Méditation : les gémissements de l’Esprit

 
La fête de Pentecôte est certainement l’une des plus étranges de l’année chrétienne.
J’entendais l’autre jour des jeunes discuter dans le train de ce week-end particulier dont le principal intérêt à leurs yeux - et la seule chose qu’ils en comprenaient - est qu’il se prolonge par un lundi de congé.
Le terme de Pentecôte signifie littéralement 50 jours après Pâques. Il s’agissait dans le judaïsme ancien de la fête des moissons[1]. La tradition rabbinique y a ajouté une autre dimension en en faisant également la fête du don de la loi aux Israélites. On y célébrait donc à la fois la prodigalité de la nature nourricière et la bonté de Dieu qui offre à son peuple les nourritures tant terrestres que célestes.
Dix jours après l’Ascension de Jésus auprès de son Père,[2] c’est lors de cette fête que le Saint-Esprit se mit à animer les premiers chrétiens pour la première fois,
Mais l’Esprit – ou le Souffle – divin est déjà présent dès le début de la Bible, puisque le livre de Genèse nous dit qu’avant même la création du monde, le souffle de Dieu agitait déjà la surface des eaux.[3]

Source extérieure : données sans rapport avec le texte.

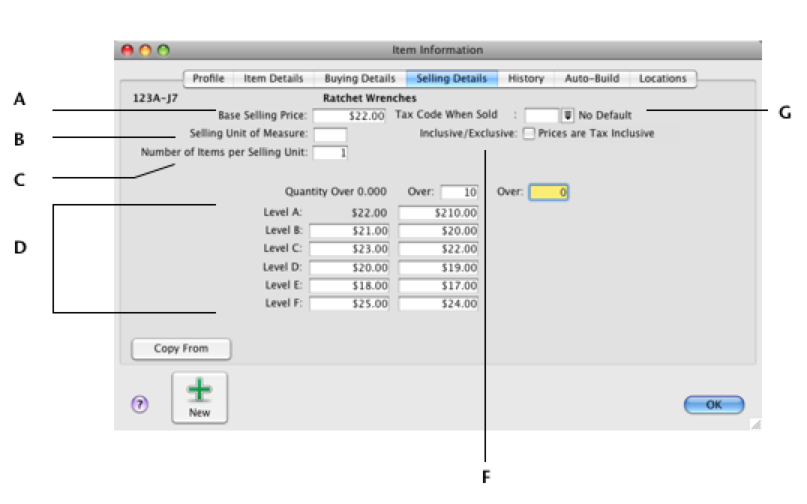Viewport: 807px width, 504px height.
Task: Open the Item Details tab
Action: coord(272,78)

Il s’agit là de l’entité la plus mystérieuse de la trinité, à côté du Père et du Fils. Mais elle n’en est pas moins essentielle, puisqu’on dit du Saint-Esprit qu’il est la présence agissante de Dieu dans nos vies et dans notre monde.
Alors, la question se pose immédiatement : que fait-il donc, cet Esprit divin censé être ainsi à l’œuvre ?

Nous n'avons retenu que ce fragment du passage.